A Mind to Murder by P.D. James (1963)

Maybe – just maybe – I read too much P.D. James in one go. I went straight from Cover Her Face to the second Adam Dalgliesh novel, but I found this one really grated on me. A Mind to Murder is set in – surprise, surprise – a former posh house (townhouse this time) that’s been converted to another use. Here, the house is now a psychiatric clinic, and the administration manager is the unfortunate victim. There were some things I really liked about this one. Descriptions of the house, the city and the season (autumn) were vivid and compelling, and it was interesting reading a depiction of a psychiatric clinic in the early days of NHS mental health treatment. However, I find that I’m starting to dislike Adam Dalgliesh – he’s like an emo Lord Peter Wimsey – and while he has plenty of personality quirks, he doesn’t seem to have any particularly acute powers of detection. I’m pretty sure any other policeman could have solved this one, and I like my detectives a little more indispensable. After reading three Adam Dalgliesh novels, I also feel like it’s really obvious which benches this Baroness of Crime sat on in the House of Lords – and I can’t help comparing them to Ruth Rendell’s Inspector Wexford novels. There are points in A Mind to Murder that make Miss Marple look like Jeremy Corbyn. Personally, I also struggled with some of the descriptions of ECT and LSD treatment in the clinic, but that was the 60s for you.

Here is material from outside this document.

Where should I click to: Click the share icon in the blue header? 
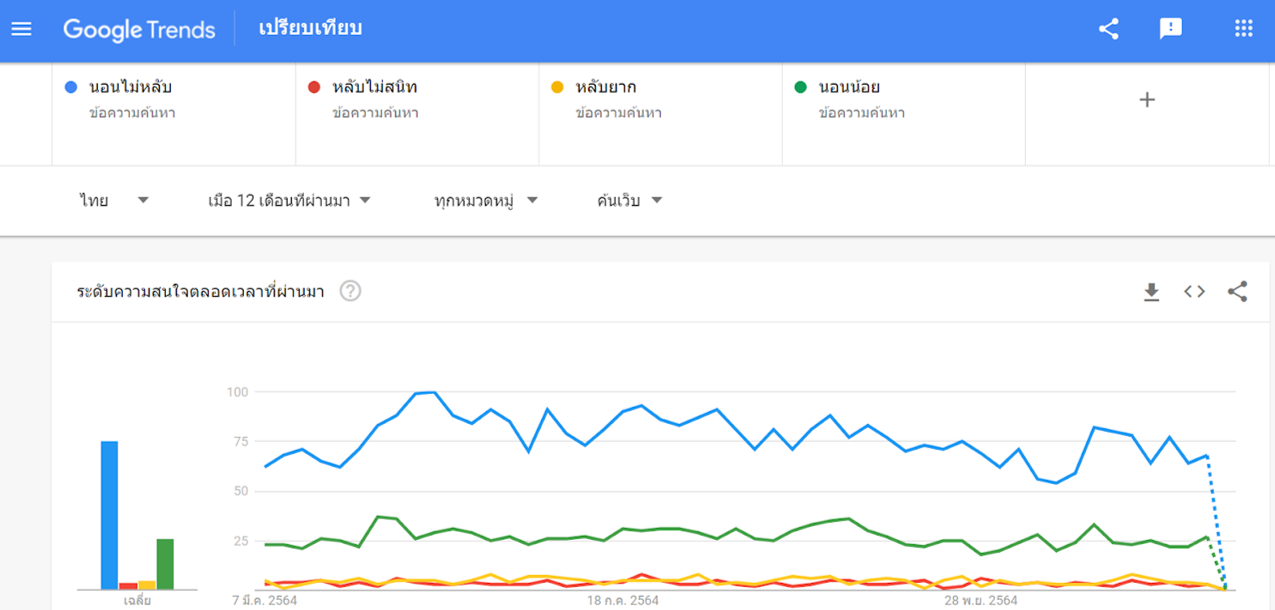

The Casual Vacancy by J.K. Rowling (2012)

Here’s another one I bought at the fun day in August. Now, this might sound shocking, but I’d never read anything by J.K. Rowling before. I love Robert Galbraith, though, so I had a sneaking suspicion I’d probably like Rowling too. Hmm… The Casual Vacancy was Rowling’s first ‘adult’ novel after the final Harry Potter book. It’s set in the West Country village of Pagford, and tells the story of the confusion, conflict and machinations set in motion by the death of Parish Councillor Barry Fairbrother. It’s an overtly political book (even making direct reference to certain political parties), and its sprawling cast are drawn into debates on social housing, addiction and education in the run-up to the election. And… I really didn’t like it. Clearly trying to shake off the Hogwarts dust, Rowling has created a nasty, cynical little tale, where casual sexual assault, physical abuse and crime mount towards a painful climax (and an election that, by that point, really doesn’t matter). As the novel progresses, it’s clear that this is intended to be a ‘social issues’ novel, in the vein of Dickens or Eliot (it was dubbed Mugglemarch by some). Krystal Weedon becomes our council estate Tess of the D’Urbervilles, and we watch, pity and analyse (but don’t identify with) the horrors of Krystal’s life. To ensure no identification accidentally occurs, Krystal’s speech is written entirely phonetically, and this really really annoyed me. Turns out, I don’t like J.K. Rowling books. But I still love Robert Galbraith.